Tim and Lindsey
Transformation through the Power of Art - Day 525
Here we are in Comuna 13, known to be the most dangerous place in the world...in the past. It's been heart rendering to see how Art has helped to transform this place.
Imagine living in the most dangerous district in the World, Comuna 13 on the mountain side of Medellin.
Drugs are rife, with the area run by the Urabeños, the most aggressive and ruthless Colombian drug traffic organisation. New neighbours squeeze into the already cramped streets, but friends they are not: guerrillas, gangs, and paramilitaries making this area their home.
Every day, gunshots are heard. You wonder if you know the person killed. You keep your head down; intimidation and kidnapping are common. You pay your "protection" money each week, no questions asked.
Would you enter this place?
Comuna 13 is where we visited yesterday morning and what a transformation this place has had in the last 20 years.
After the gang and drug leaders were killed or disappeared, the Government, via an urban project, installed a 384m outdoor escalator into the mountainside of this ghetto. The result was that it improved access for the locals, giving them greater freedom and hope for a better life.
We heard that at the time a teacher commented on how dull the area looked, and encouraged the teenagers of the Comuna 13 community to get painting.
Through art they expressed themselves and the recent history, choosing creativity rather than a life of crime.
I have just read a book called Modello by Jack Pransky which describes how a neighbourhood outside Miami full of violence, crime, drugs, abuse, and poverty, was transformed to a place of hope, community spirit, and empowerment.
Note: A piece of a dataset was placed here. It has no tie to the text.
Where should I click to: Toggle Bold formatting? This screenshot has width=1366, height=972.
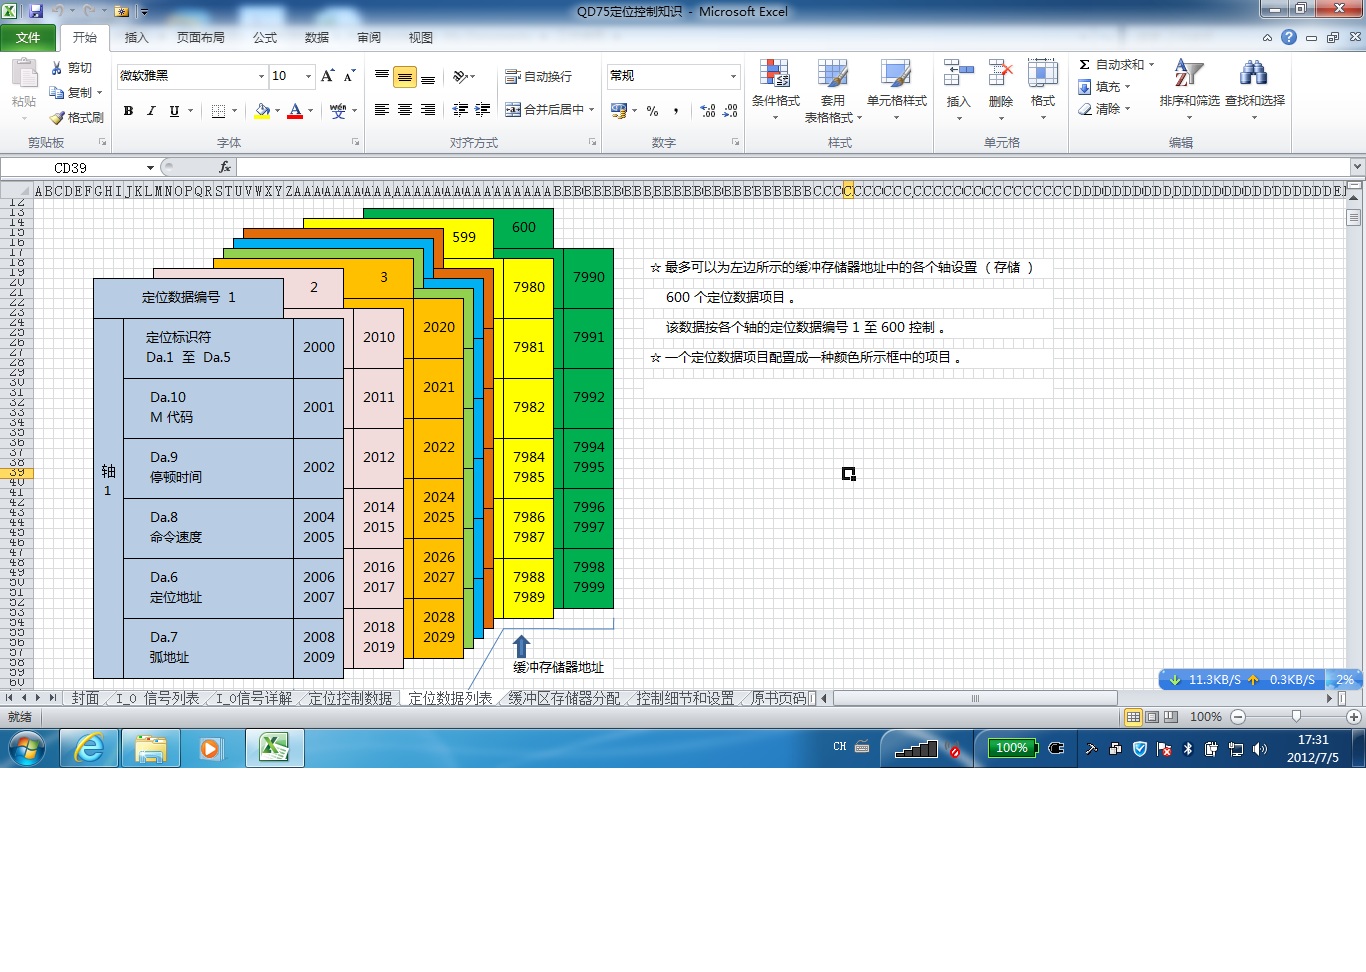(x=128, y=111)
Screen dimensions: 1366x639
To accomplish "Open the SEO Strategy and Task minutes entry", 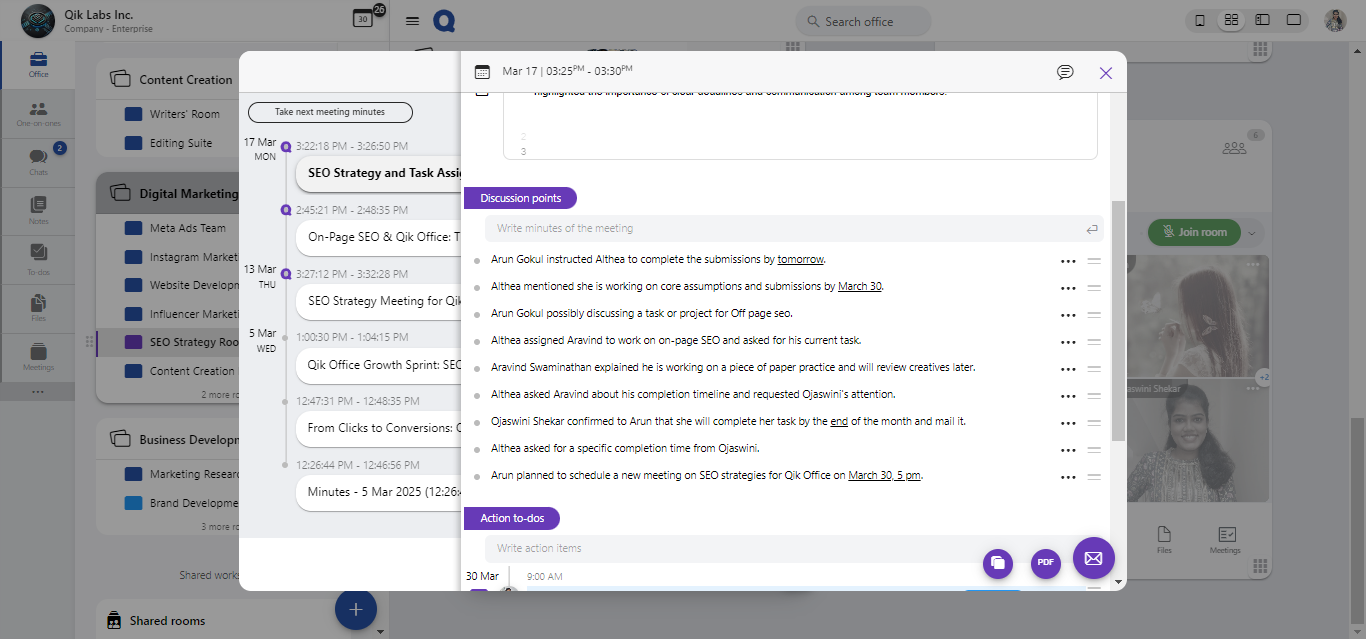I will click(380, 173).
That is what we saw in Comuna 13. And if communities can change, so can we.
Various community projects are improving the residents lives here and solving the deep-rooted social problems of the area. And much of this is through street art.
Climbing up the steep streets and along the escalator, we were greeted with beautiful and colourful artwork, many with smiling faces, elephants and the colour green which all represent hope.
What a massive transformation in the past 20 years. The people must feel very proud, and it shows on their faces, their friendliness, their joy of learning, art and even breakdancing.
After our visit, we took a trip on a cable car; there are two in Medellin. This one went up and down two hills giving us a different perspective from above of how people live.
Rooftops of clay roman tiles, corrugated aluminum or asbestos covered the small brick homes. One area high on the hill, we could see tiny shacks quickly constructed from wood. There are many Venezuelans probably living here escaping from the crisis they have endured.
After lunch in Mercado de Rio, a large warehouse full of trendy food stalls, such a contrast to our morning experience, we visited the Modern Art Museum.
One of the exhibits was 'Cardinal Signs' by Libia Posada based on the atlas of where people have been displaced from, with diagrams drawn on their legs. Another 'Skyless' by Clemencia Echeverri was an installation of 9 video screens showing the effects of mining on Colombian rivers.
Art can be so powerful, addressing social, political and economic concerns as well as celebrating life, giving hope to others. A great reminder that transformation is possible at an individual to a global level.